Does the IMO reuse problems? My understanding is that new problems are submitted each year and 6 are selected for each competition. The submitted problems are then published after the IMO has concluded. How would the training data contain unpublished, newly submitted problems?

Obviously the training data contained similar problems, because that's what every IMO participant already studies. It seems unlikely that they had access to the same problems though.

IMO doesn't reuse problems, but Terence Tao has a Mastodon post where he explains that the first five (of six) problems are generally ones where existing techniques can be leveraged to get to the answer. The sixth problem requires considerable originality. Notably, both Gemini and OpenAI's model didn't get the sixth problem. Still quite an achievement though.
Do you have another source for that? I checked his Mastodon feed and don't see any mention about the source of the questions from the IMO.

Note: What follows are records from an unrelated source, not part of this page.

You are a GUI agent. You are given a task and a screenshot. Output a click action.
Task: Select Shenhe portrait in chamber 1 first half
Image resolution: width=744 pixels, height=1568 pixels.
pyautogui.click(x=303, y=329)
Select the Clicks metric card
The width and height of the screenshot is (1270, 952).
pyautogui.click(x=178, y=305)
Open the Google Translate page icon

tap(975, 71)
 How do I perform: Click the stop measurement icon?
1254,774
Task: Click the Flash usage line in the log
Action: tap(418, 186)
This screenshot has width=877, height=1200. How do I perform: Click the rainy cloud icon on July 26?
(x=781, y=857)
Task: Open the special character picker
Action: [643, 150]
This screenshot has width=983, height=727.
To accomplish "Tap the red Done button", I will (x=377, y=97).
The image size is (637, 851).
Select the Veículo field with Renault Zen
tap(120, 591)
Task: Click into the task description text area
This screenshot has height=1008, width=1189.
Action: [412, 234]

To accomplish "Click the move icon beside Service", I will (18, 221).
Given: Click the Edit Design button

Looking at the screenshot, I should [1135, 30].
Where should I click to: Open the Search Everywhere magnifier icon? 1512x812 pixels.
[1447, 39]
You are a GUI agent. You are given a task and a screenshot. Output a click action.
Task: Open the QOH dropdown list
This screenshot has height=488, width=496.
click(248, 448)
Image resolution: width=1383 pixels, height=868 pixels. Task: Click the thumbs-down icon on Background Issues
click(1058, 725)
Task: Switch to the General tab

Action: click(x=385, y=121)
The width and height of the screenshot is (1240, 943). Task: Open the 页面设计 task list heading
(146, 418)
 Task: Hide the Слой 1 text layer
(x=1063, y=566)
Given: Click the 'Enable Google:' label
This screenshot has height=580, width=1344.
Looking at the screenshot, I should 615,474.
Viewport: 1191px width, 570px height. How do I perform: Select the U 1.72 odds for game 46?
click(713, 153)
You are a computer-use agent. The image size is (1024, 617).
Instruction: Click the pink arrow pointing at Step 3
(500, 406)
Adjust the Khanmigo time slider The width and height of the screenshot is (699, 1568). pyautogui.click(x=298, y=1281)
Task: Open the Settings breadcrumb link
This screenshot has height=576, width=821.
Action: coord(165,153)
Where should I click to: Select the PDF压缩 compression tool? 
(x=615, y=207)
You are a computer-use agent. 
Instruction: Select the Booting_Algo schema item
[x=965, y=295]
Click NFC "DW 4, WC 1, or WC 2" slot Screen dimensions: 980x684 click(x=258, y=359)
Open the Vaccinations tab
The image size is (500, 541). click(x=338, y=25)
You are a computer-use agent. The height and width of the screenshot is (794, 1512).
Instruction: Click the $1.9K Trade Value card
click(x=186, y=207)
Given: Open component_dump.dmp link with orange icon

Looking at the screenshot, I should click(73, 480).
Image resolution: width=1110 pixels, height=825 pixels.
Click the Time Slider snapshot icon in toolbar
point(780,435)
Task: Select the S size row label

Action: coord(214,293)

https://mathstodon.xyz/@tao

strange statement--it's not true in general for sure (3&6 typically hardest but they certainly aren't fundamentally of a different nature to other questions) this year P6 seemed to be by far the hardest though but this posthoc statement should be read cautiously
>How would the training data contain unpublished, newly submitted problems?

I don't think I or op suggested it did.

Or that they did significant retraining to boost IMO performance creating a more specialized model at the cost of general-purpose performance.